The group of prospective buyers being led through the suite stopped as Jenkins pointed at an oil painting on the wall, depicting a smiling middle-aged man.

Backtracking, the realtor made a dismissive gesture. “Leftovers,” she said. “FG&C left a few things here when they moved out. They’ll be back to collect or dispose of anything major before we close; they’re liquidating most of their assets to pay off outstanding debt as it is.”

“Who is it?” Jenkins asked again. “He’s smiling. These old skinflints never smile in their leering boardroom portraits.”

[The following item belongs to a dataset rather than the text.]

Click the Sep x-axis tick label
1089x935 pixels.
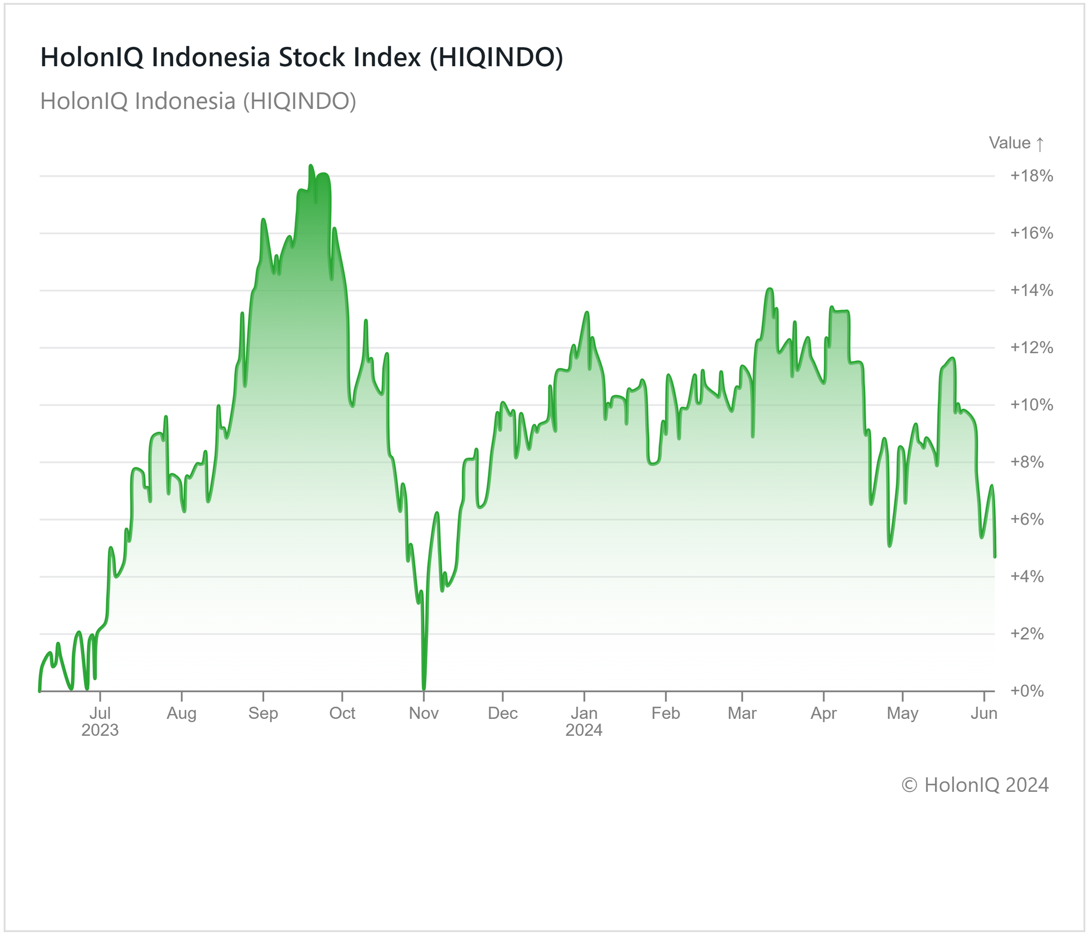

“Don’t let that smile fool you.” Cunningham, the senior realtor, stepped in from an adjoining room with Carey, one of Jenkins’ associates. “That’s old Florin himself, founder and CEO of Floring Greene and Company and CEO until his death about ten years ago. From what I hear, he was a right cold bastard and a workaholic to boot. The stories I’ve heard, let me tell you…”

“Like what?” said Jenkins, his interest piqued. “Tell us the worst story you heard.”

“Well, there was the time that he performed a hostile takeover on a company owned by his brother, and the time he gutted a company that made drugs for orphaned diseases,” said Cunningham. “But the worst…well, rumor has it that he let his kid, his only kid, be adopted by the friend of the family that was practically raising him anyway. Too much bother, I guess.”

Jenkins nodded. “That’s cold. So it’s a smile, but it’s a cold smile. An evil smile.”

“A lonely smile,” Carey volunteered.

“Most likely,” Cunningham said. He began to herd the group into the nearby hall, trying to move conversation to a happier topic for his soon-to-be-tenants.

“You coming, Carey?” Jenkins said as he was led out.

“Just a moment.”

Carey stood before the portrait and quietly laid his hand on its surface.

“Glad to see you’re still smiling, Dad,” he said. “Just like you were the last time I saw you.”